▶ _Instructions for the task_
Set down the rows from the line containing "Click the fx formula icon" through the end of the rows, copying them exactly.

===== Source data

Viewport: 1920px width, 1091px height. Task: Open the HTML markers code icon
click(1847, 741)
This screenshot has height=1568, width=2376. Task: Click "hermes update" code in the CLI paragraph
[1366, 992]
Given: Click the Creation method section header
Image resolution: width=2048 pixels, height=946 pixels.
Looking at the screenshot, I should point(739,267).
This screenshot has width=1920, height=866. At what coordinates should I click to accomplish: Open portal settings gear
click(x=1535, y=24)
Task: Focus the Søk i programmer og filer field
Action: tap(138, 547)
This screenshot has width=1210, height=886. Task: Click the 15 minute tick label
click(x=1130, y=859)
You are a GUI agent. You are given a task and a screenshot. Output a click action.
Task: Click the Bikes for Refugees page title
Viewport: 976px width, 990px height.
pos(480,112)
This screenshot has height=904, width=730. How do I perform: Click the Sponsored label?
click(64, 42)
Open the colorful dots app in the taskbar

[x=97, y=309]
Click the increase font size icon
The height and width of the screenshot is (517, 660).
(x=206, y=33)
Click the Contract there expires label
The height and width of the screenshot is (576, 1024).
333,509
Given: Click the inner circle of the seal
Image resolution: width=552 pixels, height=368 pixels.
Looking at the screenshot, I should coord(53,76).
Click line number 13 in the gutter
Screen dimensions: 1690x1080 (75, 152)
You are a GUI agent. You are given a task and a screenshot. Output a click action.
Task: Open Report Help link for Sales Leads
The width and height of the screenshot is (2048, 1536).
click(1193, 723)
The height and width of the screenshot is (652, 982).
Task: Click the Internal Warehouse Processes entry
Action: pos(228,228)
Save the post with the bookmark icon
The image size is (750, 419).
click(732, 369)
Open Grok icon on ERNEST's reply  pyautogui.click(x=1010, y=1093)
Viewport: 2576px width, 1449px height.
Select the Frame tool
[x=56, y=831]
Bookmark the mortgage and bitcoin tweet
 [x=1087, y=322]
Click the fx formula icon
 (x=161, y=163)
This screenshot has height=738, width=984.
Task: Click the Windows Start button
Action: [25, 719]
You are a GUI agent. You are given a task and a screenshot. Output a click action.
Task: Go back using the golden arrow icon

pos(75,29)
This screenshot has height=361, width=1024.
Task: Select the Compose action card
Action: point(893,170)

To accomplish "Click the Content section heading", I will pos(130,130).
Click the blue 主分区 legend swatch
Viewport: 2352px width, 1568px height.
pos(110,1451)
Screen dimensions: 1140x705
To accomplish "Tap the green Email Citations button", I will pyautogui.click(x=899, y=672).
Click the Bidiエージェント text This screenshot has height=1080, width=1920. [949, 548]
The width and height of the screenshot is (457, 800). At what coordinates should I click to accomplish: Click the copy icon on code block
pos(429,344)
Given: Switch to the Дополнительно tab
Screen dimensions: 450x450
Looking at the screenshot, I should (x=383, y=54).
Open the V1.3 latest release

==========

▶ _Final answer_
Click the fx formula icon
 (x=161, y=163)
This screenshot has height=738, width=984.
Task: Click the Windows Start button
Action: [25, 719]
You are a GUI agent. You are given a task and a screenshot. Output a click action.
Task: Go back using the golden arrow icon

pos(75,29)
This screenshot has height=361, width=1024.
Task: Select the Compose action card
Action: point(893,170)

To accomplish "Click the Content section heading", I will pos(130,130).
Click the blue 主分区 legend swatch
Viewport: 2352px width, 1568px height.
pos(110,1451)
Screen dimensions: 1140x705
To accomplish "Tap the green Email Citations button", I will pyautogui.click(x=899, y=672).
Click the Bidiエージェント text This screenshot has height=1080, width=1920. [949, 548]
The width and height of the screenshot is (457, 800). At what coordinates should I click to accomplish: Click the copy icon on code block
pos(429,344)
Given: Switch to the Дополнительно tab
Screen dimensions: 450x450
Looking at the screenshot, I should (x=383, y=54).
Open the V1.3 latest release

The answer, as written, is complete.